Singularity-Free Trajectory Planning of Free-Floating Multiarm Space Robots for Keeping the Base Inertially Stabilized

Abstract

In a multiarm space robotic system, one or more manipulators can be used to stabilize the base through counteracting the disturbance caused by other manipulators performing on-orbital tasks. However, singularities are inevitably present in the traditional methods based on differential kinematics solutions. In this paper, we propose a singularity-free trajectory planning method to simultaneously keep the attitude and centroid position of the base stabilized in inertial space; the balance arms are also designed. First, we derive the coupling motion equations of a free-floating multiarm space robotic system.
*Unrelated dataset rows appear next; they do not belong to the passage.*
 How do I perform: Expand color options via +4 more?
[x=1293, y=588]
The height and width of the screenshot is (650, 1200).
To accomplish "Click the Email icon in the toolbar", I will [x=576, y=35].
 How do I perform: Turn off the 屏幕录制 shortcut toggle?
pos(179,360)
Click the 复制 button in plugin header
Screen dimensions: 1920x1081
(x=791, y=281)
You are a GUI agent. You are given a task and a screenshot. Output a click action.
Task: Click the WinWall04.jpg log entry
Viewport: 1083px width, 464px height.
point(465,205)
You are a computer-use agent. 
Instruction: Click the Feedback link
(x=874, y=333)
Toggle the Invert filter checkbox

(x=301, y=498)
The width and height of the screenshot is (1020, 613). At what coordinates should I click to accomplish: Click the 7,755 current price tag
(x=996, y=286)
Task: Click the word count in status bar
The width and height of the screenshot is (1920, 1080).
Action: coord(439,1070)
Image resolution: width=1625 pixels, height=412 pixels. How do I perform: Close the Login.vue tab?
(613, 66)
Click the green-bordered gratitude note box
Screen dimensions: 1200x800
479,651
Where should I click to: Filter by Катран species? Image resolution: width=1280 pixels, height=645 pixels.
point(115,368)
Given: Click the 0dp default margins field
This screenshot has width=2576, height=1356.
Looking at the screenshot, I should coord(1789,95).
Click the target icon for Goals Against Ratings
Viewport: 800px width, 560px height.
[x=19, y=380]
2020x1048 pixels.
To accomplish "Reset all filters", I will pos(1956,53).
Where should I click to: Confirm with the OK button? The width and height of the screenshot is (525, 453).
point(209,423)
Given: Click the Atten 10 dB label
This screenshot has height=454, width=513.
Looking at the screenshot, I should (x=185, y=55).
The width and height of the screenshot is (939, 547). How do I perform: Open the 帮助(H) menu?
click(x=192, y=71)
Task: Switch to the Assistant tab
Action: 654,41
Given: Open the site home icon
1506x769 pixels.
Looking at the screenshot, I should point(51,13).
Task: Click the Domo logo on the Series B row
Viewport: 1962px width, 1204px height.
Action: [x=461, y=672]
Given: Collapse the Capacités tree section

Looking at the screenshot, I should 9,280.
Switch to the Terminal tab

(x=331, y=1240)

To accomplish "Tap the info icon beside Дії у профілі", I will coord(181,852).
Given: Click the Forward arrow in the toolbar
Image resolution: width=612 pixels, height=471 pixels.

Then, the singularity problems are theoretically analyzed, and the theoretical basis for singularity-free trajectory planning is established. Second, we decompose the six degrees of freedom pose (attitude and position) stabilization problem into two 3DOF subproblems related to attitude and position balancing. We then design two robotic arms: 1) a position balance arm and 2) an attitude balance arm, to maintain the base centroid position and attitude, respectively. Third, we plan the coordinated trajectories of the two balance arms according to holonomic and nonholonomic constraints. As long as the desired motion is not beyond its balance ability, the reasonable joint variables can always be determined without encountering a singularity problem. Finally, the proposed methods are verified using simulations of typical on-orbital missions, including joint trajectory tracking and target capturing.